Hüsnü Arkan -Kırık Hava

Hüsnü Arkan -Kırık Hava

Oops! Bu görüntü içerik kurallarımıza uymuyor. Yayımlamaya devam etmek için görüntüyü kaldırmayı ya da başka bir görüntü yüklemeyi deneyin.

*

Tanık olmak istemediğim anlara tanık olmak yoruyordu beni. Aren'e sımsıkı sarılamamak da yoruyordu. Şimdi karşımda Aren böyle mutsuz dururken ona sarılamamak o kadar zoruma gidiyordu ki... Niye sarılamıyordum? Artık birçok şeyi aşmıştık. Cesaretsiz de değildim eskisi kadar. Ama aramızdaki o boşluğu aşıp da ona sarılamıyordum. Bu beni çok kötü hissettiriyordu.

Az önce Enes, Aren'den ayrılıp burayı terk etmişti. Derneğin bahçesinin dışındaydık. Tekrar içeriye girmeye korkuyordum.

Büşra ne durumdaydı? Kim bilir ne çok üzülmüştü. Sevdiği adam, onu sevdiğini öğrenmiş ve resmen kaçmıştı. Acısını bedenimde hissediyordum.

Ben şimdi Büşra'ya mı üzüleyim, hiçbir suçu olmadığı halde kendini suçlu bulan Enes'e mi, hem öz hem de manevi kardeşine üzülen Aren'e mi? Ya da sevdiği adama gidip sarılamayan kendime mi?

Zorlukla birkaç adım atıp Aren'e yaklaştım. O da bir adım attı. "Aren." dediğimde gözlerime baktı. "Ne olacak şimdi?" diye sordu. Bir şey diyemedim. Ne olacağını ben de bilmiyordum ki. "Büşra çok üzülecek. Enes de üzüldü. Onların üzülmesini engelleyemem mi?"

Sorusuna karşılık burukça tebessüm ettim. "Onların acısını dindirebilmek yine onların elinde Aren. Ne sen ne de bir başkası bir şey yapabilir."

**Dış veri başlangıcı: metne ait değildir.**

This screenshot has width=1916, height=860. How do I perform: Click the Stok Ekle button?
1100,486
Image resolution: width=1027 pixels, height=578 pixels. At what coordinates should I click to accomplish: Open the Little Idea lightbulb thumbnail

Nefesini uzun uzun verdi. Gözlerini kapatarak soluğunu içine çekti. Aren'in böyle üzülmesine dayanamazdım ki ben. "Kendini bu kadar çok üzersen ben de üzülürüm ama." diye üzgün bir sesle konuştum. Gözleriyle yüzümü taradı. "Onların acısını ben de hissediyorum. Ama biz nasıl yardımcı olacağız ki?"

Ben seni severken kimse bana yardımcı olmadı. Kimse senin bir bakışının verdiği mutluluğu veremedi bana.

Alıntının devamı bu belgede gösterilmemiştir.